I recently traveled across the world to Angeles City Philippines with a close friend Sabrina. It has been way too long since you last saw her family, almost nine years.
I have always cared about Sabrina. I refer to her as my 75 lb Angel. Don’t let her size fool you she is one of the strongest women I know.
While I got to spend almost two weeks with her and her family, including a trip to Cebu and her parents neighboring island, knowing I was going to have to leave her on this side of the world came with heartache.
I saw a lot of signs telling me I should have stayed in the Philippines. I used to live there and I cannot begin to describe how kind hearter the people are there. Why did I leave?
About two months back I made the decision to move myself to Vietnam. I had tied up all the loose ends in my life. What I wasn’t expecting was what I am feeling now. Well to be completely honest, yeah I saw this coming. I mean I knew it was going to be sad to leave oh, but I just didn’t know it was going to be this damn hard. I left her this morning around 4:30 am. I am now in Singapore and almost done with my three-hour layover.
Sitting at my departure gate, the LED sign is rotating the flight after this is going right back to where I left Sabrina.
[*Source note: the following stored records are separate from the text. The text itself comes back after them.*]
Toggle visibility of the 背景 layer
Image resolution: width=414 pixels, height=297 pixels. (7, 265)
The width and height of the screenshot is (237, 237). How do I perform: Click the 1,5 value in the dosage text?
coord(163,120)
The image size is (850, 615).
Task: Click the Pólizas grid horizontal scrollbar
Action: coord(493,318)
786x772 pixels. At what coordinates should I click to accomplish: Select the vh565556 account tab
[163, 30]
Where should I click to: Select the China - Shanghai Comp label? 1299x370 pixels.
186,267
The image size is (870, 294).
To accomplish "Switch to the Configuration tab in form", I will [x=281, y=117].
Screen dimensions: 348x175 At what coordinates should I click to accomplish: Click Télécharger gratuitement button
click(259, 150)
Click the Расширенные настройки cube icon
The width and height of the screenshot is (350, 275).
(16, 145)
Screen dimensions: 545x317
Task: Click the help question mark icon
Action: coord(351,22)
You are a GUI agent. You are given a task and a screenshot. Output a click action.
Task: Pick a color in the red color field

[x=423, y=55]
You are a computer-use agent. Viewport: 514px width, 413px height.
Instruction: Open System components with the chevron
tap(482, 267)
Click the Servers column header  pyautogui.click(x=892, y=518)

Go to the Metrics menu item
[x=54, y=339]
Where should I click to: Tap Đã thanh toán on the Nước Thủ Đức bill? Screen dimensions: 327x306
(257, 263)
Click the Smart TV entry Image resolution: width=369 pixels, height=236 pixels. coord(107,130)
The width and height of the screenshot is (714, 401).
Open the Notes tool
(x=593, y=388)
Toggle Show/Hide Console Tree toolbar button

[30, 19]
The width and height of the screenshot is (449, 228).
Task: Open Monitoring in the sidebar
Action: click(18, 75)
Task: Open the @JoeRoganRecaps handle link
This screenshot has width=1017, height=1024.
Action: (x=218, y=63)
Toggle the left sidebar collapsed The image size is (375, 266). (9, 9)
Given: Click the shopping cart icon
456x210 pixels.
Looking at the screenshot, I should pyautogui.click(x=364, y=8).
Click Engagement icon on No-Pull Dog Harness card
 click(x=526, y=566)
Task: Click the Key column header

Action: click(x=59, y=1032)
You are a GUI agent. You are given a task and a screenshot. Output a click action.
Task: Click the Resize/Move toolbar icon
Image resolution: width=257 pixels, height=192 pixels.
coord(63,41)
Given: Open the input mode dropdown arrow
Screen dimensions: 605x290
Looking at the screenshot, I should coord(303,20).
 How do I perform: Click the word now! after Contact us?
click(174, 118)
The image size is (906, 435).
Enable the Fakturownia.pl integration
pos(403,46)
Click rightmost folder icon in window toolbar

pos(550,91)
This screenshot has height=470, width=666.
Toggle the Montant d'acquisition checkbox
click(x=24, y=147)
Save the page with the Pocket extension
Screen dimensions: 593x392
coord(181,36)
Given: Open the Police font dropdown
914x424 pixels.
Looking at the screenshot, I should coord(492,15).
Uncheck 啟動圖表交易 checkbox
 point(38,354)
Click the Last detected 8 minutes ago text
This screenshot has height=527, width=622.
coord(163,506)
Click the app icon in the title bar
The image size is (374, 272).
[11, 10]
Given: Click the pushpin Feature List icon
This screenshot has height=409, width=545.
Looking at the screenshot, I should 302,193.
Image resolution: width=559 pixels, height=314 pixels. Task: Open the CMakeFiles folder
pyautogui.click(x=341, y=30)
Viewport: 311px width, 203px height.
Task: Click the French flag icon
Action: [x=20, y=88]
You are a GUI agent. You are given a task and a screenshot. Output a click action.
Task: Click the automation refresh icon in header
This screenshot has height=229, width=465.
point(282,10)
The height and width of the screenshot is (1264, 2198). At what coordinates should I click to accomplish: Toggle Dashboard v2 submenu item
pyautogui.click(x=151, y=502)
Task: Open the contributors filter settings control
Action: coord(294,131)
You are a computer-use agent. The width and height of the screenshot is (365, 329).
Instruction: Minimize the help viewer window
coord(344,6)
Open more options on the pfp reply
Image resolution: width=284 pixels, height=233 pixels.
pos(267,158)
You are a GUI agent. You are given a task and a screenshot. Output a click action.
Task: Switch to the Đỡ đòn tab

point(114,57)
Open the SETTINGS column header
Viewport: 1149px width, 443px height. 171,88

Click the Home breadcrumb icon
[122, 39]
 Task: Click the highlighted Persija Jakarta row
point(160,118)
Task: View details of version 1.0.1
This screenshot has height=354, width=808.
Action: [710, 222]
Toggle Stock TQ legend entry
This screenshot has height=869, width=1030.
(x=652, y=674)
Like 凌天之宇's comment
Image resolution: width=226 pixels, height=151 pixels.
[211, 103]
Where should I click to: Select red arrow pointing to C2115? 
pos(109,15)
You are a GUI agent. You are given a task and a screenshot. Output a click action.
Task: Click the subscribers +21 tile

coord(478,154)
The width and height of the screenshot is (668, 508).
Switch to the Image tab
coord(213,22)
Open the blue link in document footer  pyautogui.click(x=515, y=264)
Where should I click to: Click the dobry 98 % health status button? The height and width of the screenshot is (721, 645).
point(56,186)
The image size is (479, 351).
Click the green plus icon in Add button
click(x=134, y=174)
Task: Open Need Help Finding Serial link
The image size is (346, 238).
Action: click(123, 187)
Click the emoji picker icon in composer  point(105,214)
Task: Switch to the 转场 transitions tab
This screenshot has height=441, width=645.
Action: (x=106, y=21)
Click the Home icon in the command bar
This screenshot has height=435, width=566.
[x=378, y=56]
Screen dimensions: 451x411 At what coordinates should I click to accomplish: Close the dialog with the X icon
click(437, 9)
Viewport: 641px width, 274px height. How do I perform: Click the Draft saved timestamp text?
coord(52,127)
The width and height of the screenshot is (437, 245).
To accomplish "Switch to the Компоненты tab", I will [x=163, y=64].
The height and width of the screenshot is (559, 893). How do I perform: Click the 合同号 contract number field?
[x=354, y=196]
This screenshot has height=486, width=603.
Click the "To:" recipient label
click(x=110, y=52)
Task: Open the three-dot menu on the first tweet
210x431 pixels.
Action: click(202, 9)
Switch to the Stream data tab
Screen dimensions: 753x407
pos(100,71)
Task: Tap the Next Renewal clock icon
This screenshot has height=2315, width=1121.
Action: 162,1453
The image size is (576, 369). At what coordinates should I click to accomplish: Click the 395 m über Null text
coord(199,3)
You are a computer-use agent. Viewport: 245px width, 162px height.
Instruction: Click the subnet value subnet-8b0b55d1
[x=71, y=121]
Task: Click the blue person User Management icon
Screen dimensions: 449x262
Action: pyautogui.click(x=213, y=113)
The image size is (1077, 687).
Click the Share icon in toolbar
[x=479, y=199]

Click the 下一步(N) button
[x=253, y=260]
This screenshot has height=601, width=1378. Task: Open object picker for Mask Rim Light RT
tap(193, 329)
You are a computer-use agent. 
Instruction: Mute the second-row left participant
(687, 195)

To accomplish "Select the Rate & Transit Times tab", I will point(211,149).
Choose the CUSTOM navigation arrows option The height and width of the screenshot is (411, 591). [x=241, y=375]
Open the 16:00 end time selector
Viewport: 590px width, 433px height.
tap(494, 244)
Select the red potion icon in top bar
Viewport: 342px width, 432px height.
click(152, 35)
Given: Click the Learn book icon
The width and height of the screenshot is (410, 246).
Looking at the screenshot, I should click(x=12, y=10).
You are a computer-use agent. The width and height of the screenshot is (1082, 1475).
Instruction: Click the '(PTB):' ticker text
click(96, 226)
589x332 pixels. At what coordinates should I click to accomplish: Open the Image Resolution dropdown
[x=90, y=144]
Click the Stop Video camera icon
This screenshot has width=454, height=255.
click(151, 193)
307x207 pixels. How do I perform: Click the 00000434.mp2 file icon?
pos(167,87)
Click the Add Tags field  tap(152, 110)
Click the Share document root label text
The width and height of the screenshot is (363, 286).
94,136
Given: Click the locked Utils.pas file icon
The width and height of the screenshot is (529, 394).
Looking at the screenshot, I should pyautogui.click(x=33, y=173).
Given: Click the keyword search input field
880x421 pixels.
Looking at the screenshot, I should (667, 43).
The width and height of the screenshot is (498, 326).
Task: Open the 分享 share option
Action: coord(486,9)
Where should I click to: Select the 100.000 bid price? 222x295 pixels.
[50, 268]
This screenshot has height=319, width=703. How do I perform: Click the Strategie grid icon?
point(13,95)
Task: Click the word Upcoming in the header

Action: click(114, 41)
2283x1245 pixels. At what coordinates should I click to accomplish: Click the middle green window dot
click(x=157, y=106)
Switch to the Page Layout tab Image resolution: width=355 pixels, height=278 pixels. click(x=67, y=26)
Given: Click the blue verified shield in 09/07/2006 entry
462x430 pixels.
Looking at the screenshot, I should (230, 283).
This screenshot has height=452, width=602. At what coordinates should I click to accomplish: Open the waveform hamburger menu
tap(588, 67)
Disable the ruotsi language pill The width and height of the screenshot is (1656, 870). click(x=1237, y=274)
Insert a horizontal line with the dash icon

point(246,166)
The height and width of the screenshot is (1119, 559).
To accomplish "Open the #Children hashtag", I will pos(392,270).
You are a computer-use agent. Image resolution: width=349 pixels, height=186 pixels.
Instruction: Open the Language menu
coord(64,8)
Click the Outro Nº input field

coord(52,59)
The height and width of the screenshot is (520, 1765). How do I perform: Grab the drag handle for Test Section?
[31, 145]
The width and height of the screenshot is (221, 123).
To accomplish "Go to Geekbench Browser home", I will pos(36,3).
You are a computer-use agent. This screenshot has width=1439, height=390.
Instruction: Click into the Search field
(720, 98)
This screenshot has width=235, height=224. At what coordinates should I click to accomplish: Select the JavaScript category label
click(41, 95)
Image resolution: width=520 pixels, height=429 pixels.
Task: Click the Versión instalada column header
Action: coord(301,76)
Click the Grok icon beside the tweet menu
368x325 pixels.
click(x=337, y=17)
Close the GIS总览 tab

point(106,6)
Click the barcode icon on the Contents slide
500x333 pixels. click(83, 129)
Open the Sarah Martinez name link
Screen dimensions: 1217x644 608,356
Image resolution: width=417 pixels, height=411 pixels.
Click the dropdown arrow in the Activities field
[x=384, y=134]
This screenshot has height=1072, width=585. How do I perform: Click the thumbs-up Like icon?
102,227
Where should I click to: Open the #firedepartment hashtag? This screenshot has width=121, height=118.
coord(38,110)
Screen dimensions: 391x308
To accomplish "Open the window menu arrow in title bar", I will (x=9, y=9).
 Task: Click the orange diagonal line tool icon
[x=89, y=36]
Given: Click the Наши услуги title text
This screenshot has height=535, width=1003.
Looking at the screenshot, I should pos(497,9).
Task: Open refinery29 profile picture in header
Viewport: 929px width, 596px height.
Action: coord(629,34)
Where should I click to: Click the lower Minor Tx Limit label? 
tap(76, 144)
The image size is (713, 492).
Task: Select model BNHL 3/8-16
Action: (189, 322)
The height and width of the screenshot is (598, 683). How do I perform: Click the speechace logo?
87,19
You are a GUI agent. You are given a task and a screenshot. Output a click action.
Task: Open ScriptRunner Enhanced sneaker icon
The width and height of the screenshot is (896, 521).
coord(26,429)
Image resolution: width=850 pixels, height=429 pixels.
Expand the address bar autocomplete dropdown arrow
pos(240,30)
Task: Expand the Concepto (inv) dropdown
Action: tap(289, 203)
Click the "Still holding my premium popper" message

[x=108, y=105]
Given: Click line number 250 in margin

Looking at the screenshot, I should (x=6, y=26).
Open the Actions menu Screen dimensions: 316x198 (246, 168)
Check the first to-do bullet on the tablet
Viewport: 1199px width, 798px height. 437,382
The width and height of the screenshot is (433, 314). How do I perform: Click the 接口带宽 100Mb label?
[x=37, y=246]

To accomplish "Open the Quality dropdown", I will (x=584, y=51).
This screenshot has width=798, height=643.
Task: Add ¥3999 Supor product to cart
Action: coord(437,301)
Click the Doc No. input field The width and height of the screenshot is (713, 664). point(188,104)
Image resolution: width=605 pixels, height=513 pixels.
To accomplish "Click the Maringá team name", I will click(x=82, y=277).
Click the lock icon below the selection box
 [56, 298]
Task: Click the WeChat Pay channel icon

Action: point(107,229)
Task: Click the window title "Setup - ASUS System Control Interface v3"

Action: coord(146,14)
Coincidence or a sign? I choose to believe the later. This morning’s departure was beautiful as it could be what’s my underlying sadness. Sabrina and her sisters who started singing Leaving on a Jet Plane and then one of her sister started playing it on her cell phone they all sing along it was really nice. After that song, the next song that came up in queue was Leader of the Band which is one of my mother’s favorite songs. It was only one of m a couple that we had playing on repeat atop her pillow as she passed away last June.
The tears are already flowing but when I heard that song the floodgates opened. I know it was my mother’s way of letting me know she was there.
Unfortunately as much as I love Sabrina. I know we are not on the same page right now. Who knows when our paths will cross again oh, but I will absolutely make sure that they do.
If you love someone, tell them, don’t wait. And if you really love someone prove it. Actions are always better than words.
Part of me wants to catch the next flight back to Clark. But I made promises to myself and to my family take a serious stab at new business ideas in Vietnam. So wish me luck oh, here I go!
Call your mother, tell her you love her.